A funny thing happened to the corporate bond trading unit that UBS is in the midst of mercilessly axing: It did well in 2012.
Back in October, the Swiss banking giant shocked global Wall Street when it announced plans to essentially exit the bulk of the bond-trading business. The plan was to eliminate some 10,000 people as it exited risky fixed-income trading.
This plan didn’t come out of nowhere. Recent goings on in UBS fixed income included a $2.3 billion loss from unauthorized trading. And fixed income was also the area where a few traders allegedly fiddled with Libor rates. UBS forked over $1.5 billion to global regulators in December to settle that bit of unpleasantness. Such payments were a big reason that the fourth-quarter results the bank reported yesterday were bad.
But somewhat oddly, among the bright spots in the earnings report, UBS spotlighted strong performance in its “credit” trading business—that’s financial-ese for non-government bonds—where revenues were up 27% for the year. That struck some analysts as somewhat odd, given UBS’s high-profile push to cut its risk-taking—as measured by something called “risk-weighted assets,” or RWAs—in this area.
“I was quite surprised how strong Credit was. Are there any one-off positives in there from derisking, or I mean what’s the long term strategy or expectation of remedies from Credit, because I thought that was there the RWAs were coming out?,” asked Fiona Swaffield, a banking analyst with Royal Bank of Canada.
In response to that question, UBS executive Tom Naratil was put in the somewhat awkward position of pooh-poohing the positive results, while promising that those trading revenues will continue to shrink.

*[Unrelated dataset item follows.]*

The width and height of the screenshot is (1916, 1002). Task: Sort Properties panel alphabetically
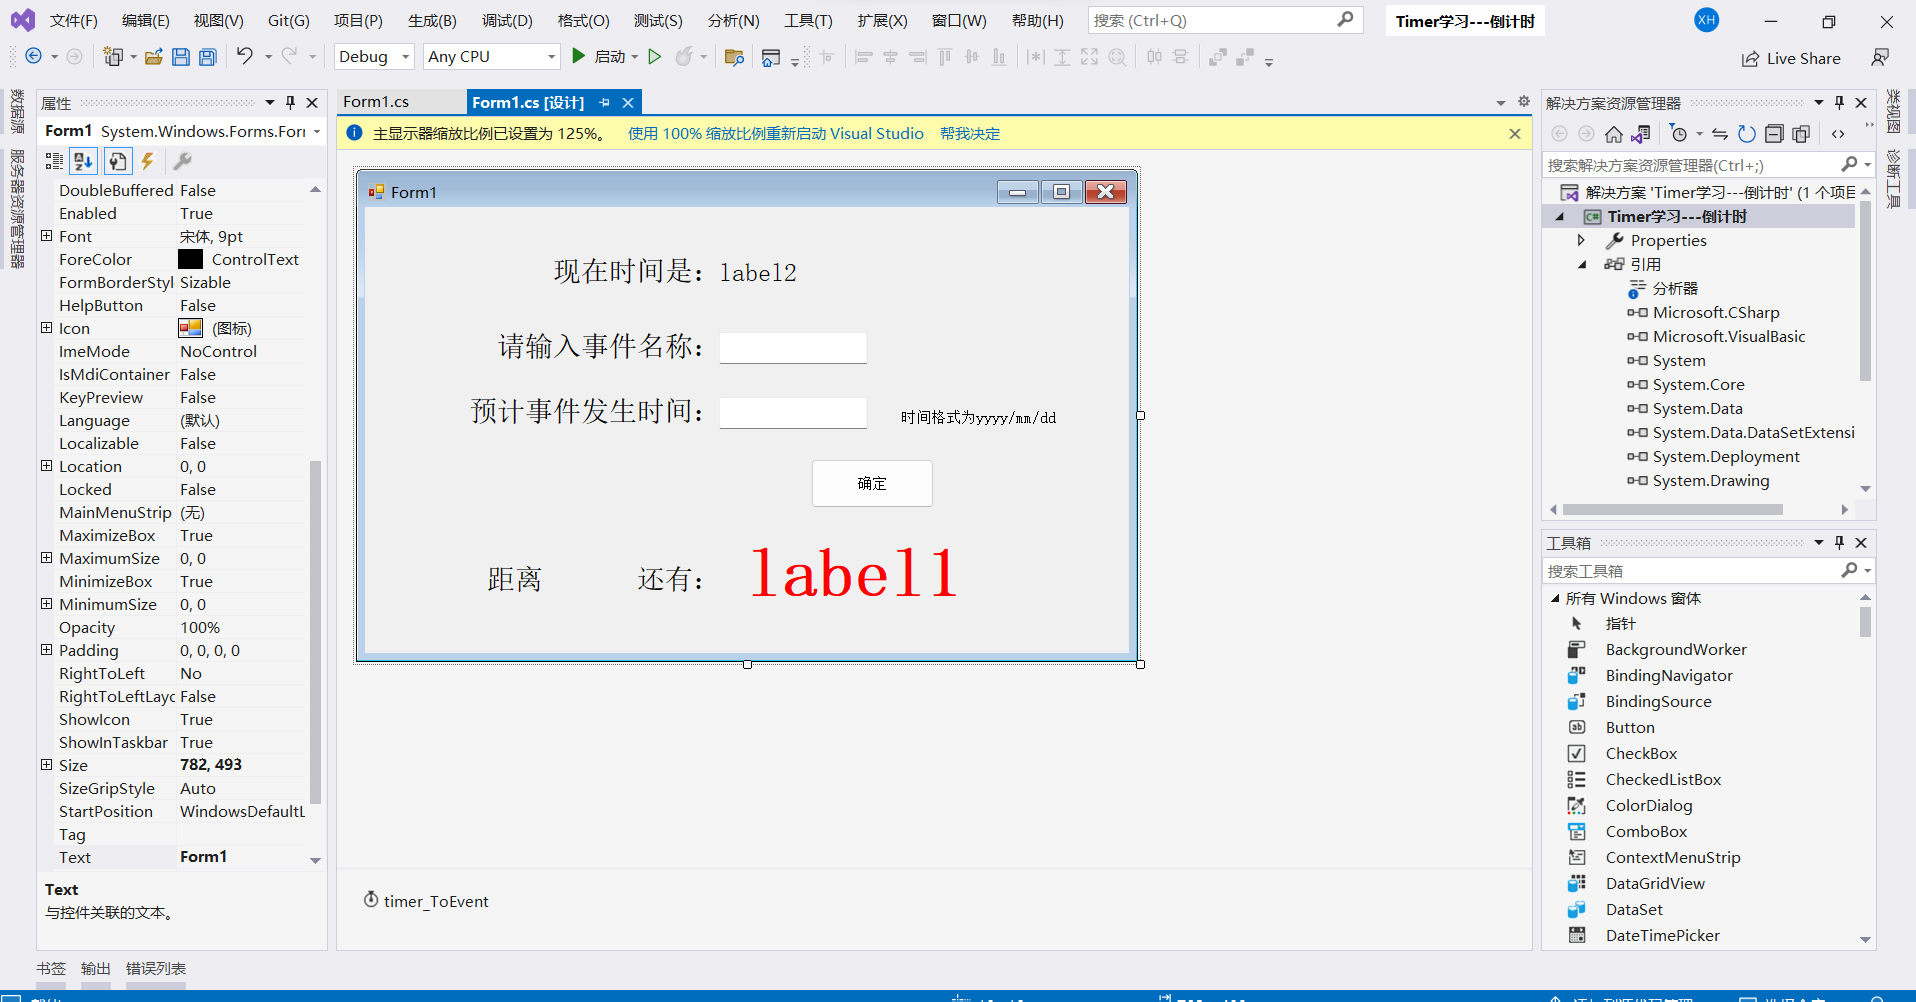click(83, 161)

On your question on FICC and the result there, I’d say first, I think our teams in Credit and Rates actually handled the reduction of the positions in the portfolio extremely well and as a result of that I think some of the outperformance is also in reducing positions in a very smart way during the course of the quarter. So there may have been some flattering benefit too as a result of that.
Second, we also, when we announced the acceleration of our strategy, also indicated that we wouldn’t drop in- flight client transactions; that we’d complete anything that was in the pipeline. So we had a couple of more advisor-related types of roles in structured solutions and in real estate where those had already been set up and we completed those transactions with our clients during the course of the quarter. So I think in order to get more visibility on that certainly will be helpful when you see our first quarter results…
Hinting of lower returns to come usually isn’t what investors want to hear—and the stock did slip 0.2% Tuesday. But by and large, UBS shares have been rallying for months on hopes that the worst is behind the Swiss bank. The stock is up about 49% over the last six months alone.